The raw codec dict at `manifest.digital` is unchanged from M5 and
remains the right tool for whole-block equality comparisons (the
common dedup case). The typed view is for programmatic field
access where the schema-driven validation pays off.

**Performance note:** `digital_typed()` round-trips through XML
serialization (codec dict → XML bytes → pydantic via
`xsdata-pydantic`), which adds ~5-15 ms per call depending on
manifestation size. For high-frequency Manifestation processing
(e.g., walking thousands of records to extract track-level
fields), prefer the codec-dict accessors (`record.data`,
`manifest.digital`) which are pure dict access and ~100× faster.
The typed view is a correctness-first ergonomic; the codec-dict
is the performance-first interface.
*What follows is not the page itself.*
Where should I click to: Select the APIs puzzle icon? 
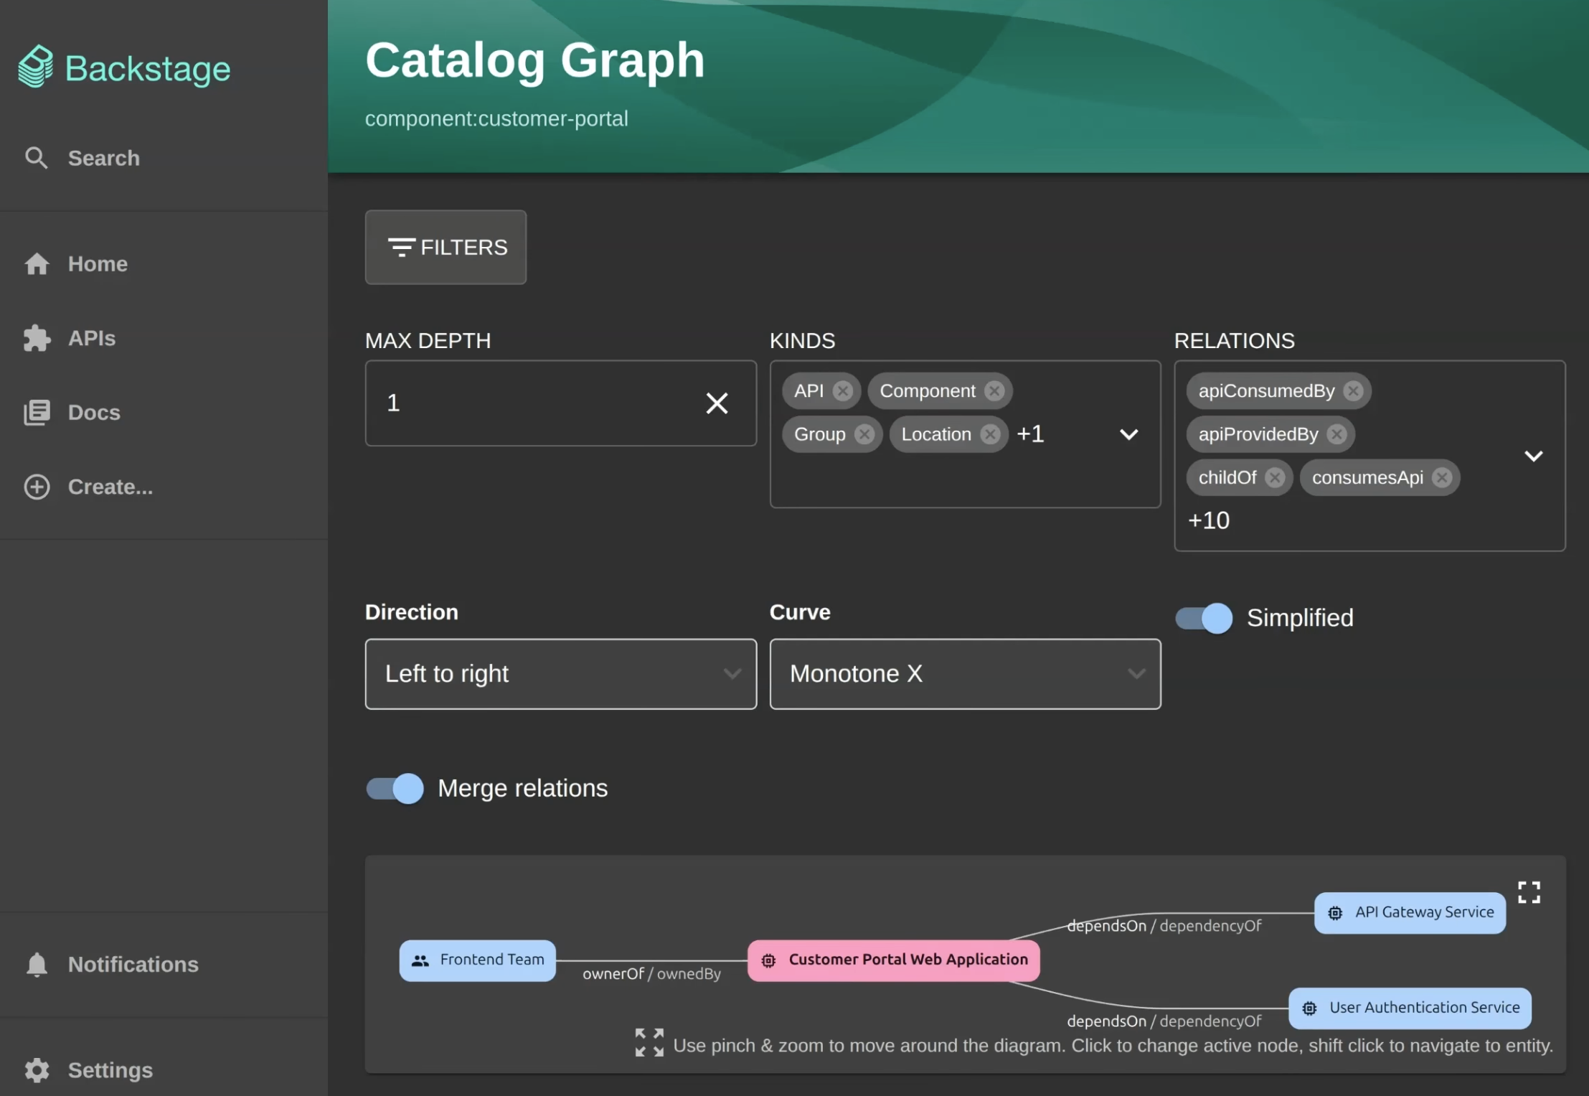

This characteristic is
documented in [`STABILITY.md`](STABILITY.md) and won't change
without a major-version bump.

## Documentation

- API reference under construction; the source modules carry full
  docstrings — `pydoc eidr.client` is a useful starting point.
- The `M6_COVER_LETTER.md` in this drop documents the current
  scope, design findings, and reviewer-attention items in detail.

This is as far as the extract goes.